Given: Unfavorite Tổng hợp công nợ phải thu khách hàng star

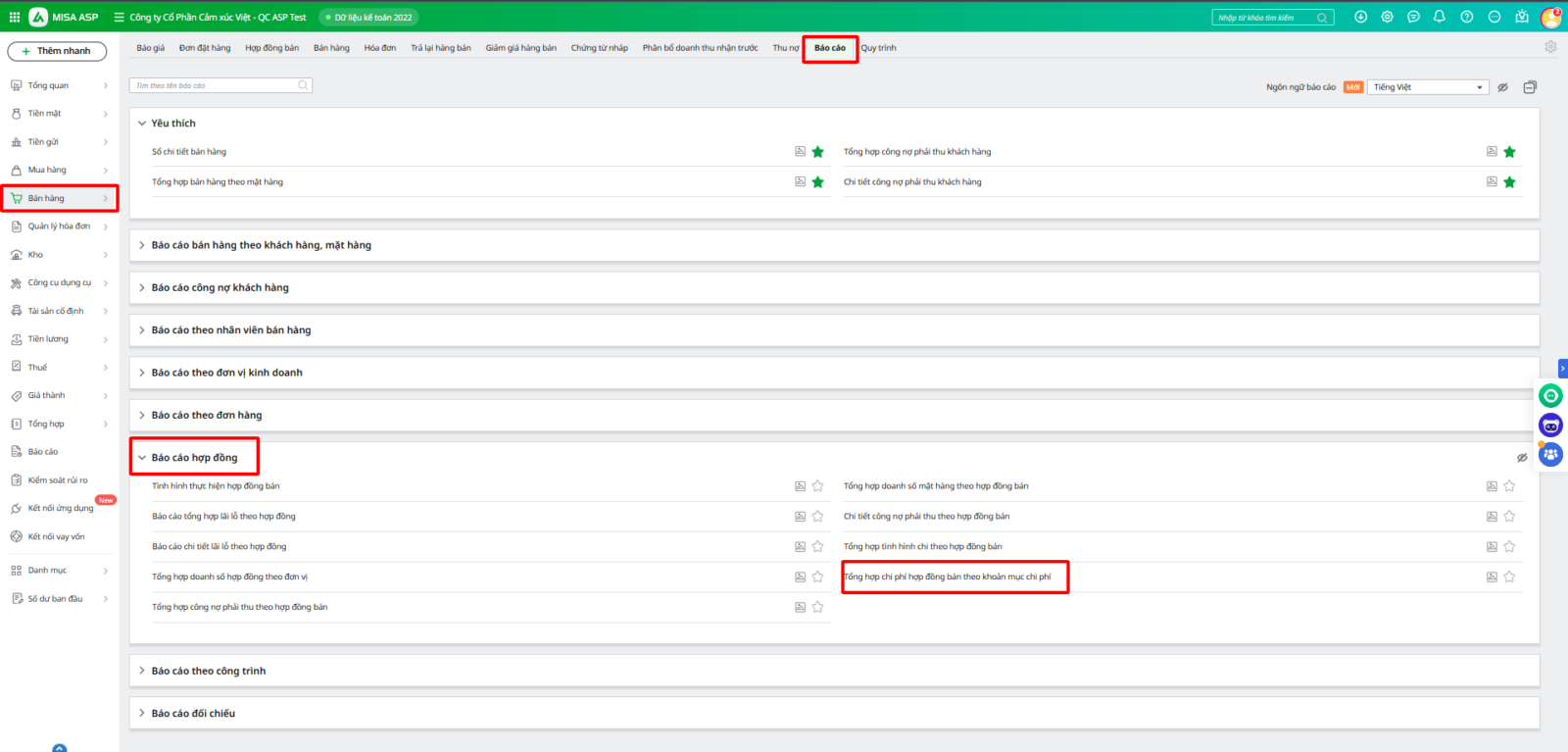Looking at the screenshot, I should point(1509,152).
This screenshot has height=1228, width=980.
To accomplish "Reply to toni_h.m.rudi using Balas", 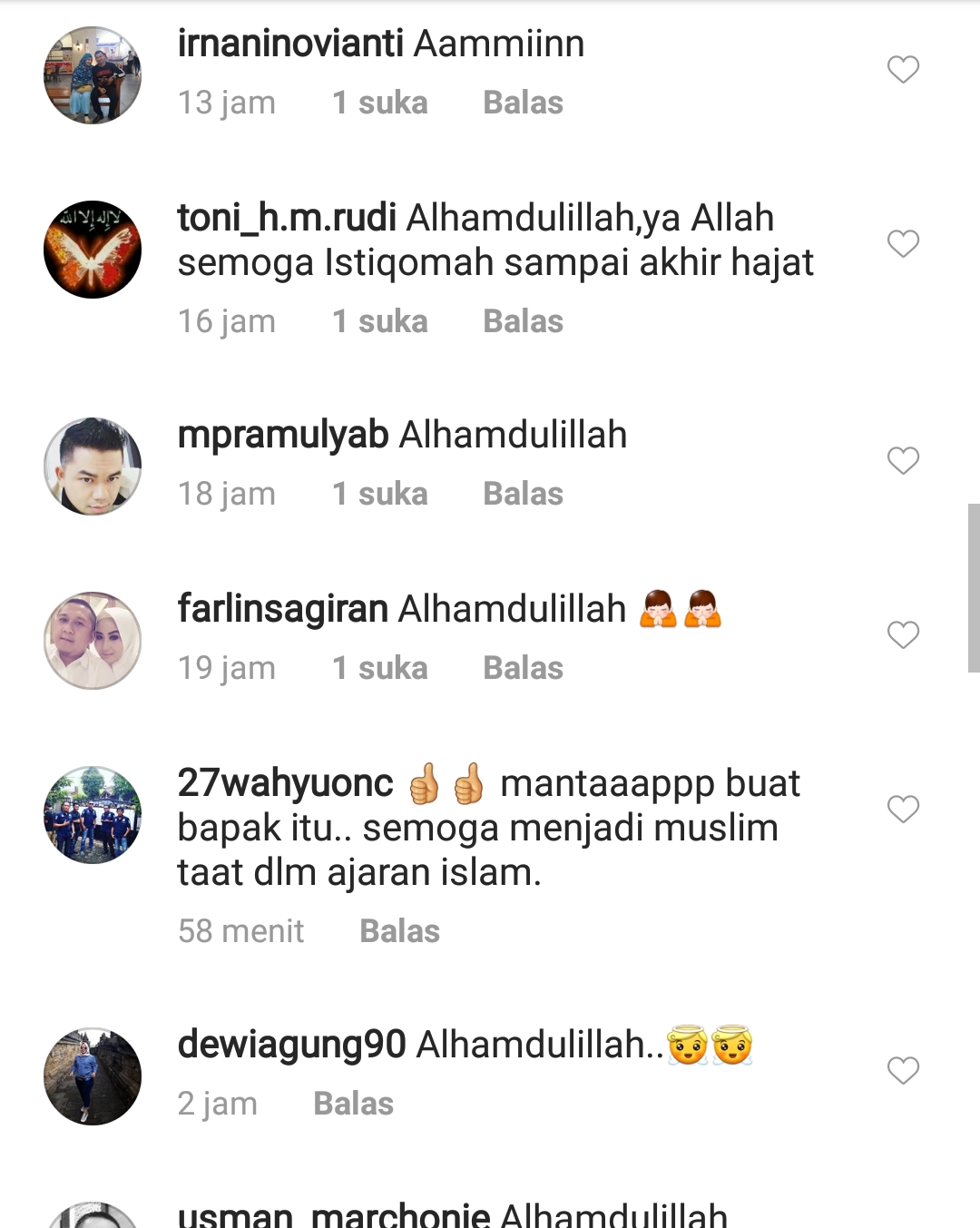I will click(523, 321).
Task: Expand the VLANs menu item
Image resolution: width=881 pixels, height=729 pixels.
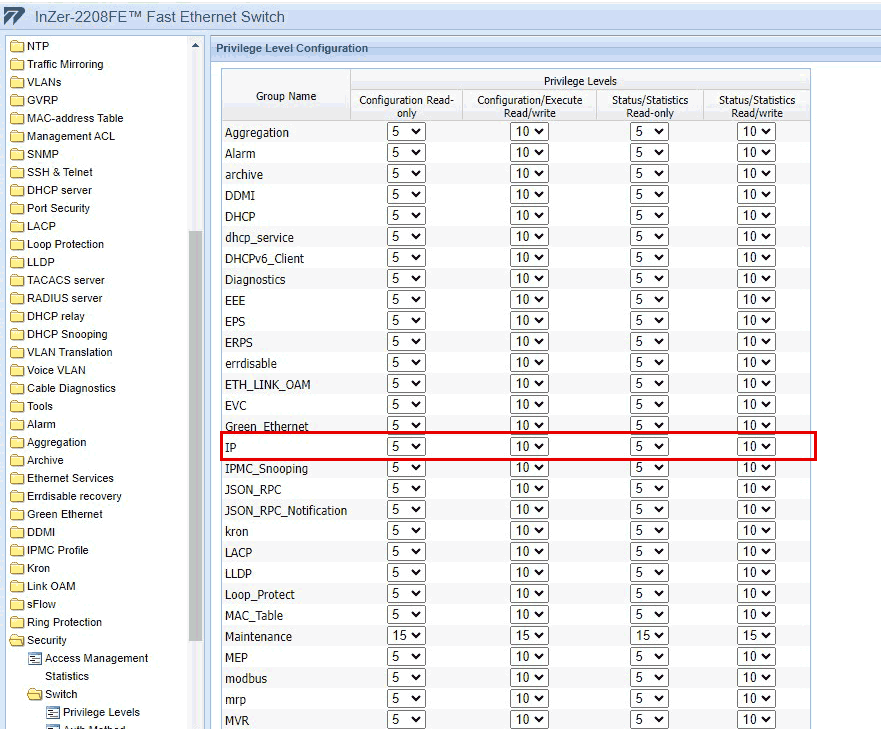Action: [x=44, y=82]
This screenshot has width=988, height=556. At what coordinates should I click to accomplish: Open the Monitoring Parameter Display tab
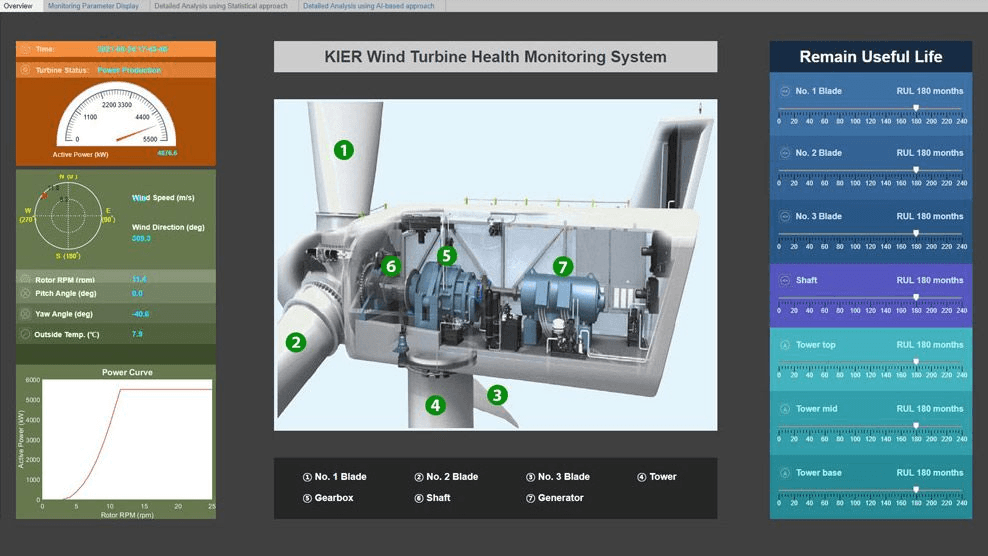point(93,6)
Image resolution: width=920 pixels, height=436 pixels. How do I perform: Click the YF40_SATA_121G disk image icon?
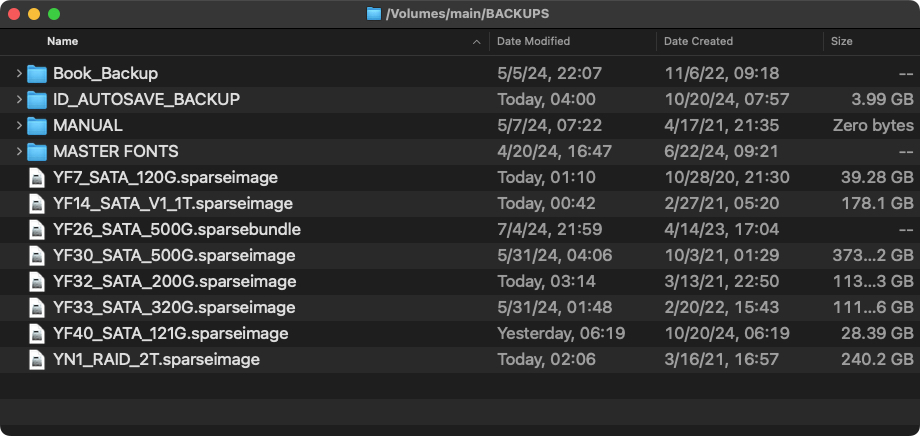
● ● ● ● ●
**Work to be completed:** A word-for-word copy of the lines from the one with "This screenshot has width=988, height=556." through the last line of the data above is required, with both end lines included and no pictures.

**Completed exercise:**
This screenshot has width=988, height=556. At what coordinates should I click to accomplish: Open the Monitoring Parameter Display tab
point(93,6)
Image resolution: width=920 pixels, height=436 pixels. How do I perform: Click the YF40_SATA_121G disk image icon?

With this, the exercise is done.